SEAIR epidemic spreading model of COVID-19
Lasko Basnarkov

TL;DR
This paper introduces a SEAIR epidemic model for COVID-19 that accounts for delayed infectiousness and asymptomatic spread, analyzing its behavior on various network structures and identifying factors influencing infection risk.
Contribution
It provides a theoretical analysis of the SEAIR model on different network types, establishing relationships between epidemic thresholds and endemic equilibria, and links eigenvector centrality to infection risk.
Findings
Analytical relationships between epidemic thresholds and susceptible populations.
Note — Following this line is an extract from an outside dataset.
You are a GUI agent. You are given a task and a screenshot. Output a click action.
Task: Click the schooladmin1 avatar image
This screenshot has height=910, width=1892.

Eigenvector centrality approximately predicts individual infection risk.
Model captures COVID-19's delayed and asymptomatic infectiousness characteristics.
Abstract
We study Susceptible-Exposed-Asymptomatic-Infectious-Recovered (SEAIR) epidemic spreading model of COVID-19. It captures two important characteristics of the infectiousness of COVID-19: delayed start and its appearance before onset of symptoms, or even with total absence of them. The model is theoretically analyzed in continuous-time compartmental version and discrete-time version on random regular graphs and complex networks. We show analytically that there are relationships between the epidemic thresholds and the equations for the susceptible populations at the endemic equilibrium in all three versions, which hold when the epidemic is weak. We provide theoretical arguments that eigenvector centrality of a node approximately determines its risk to become infected.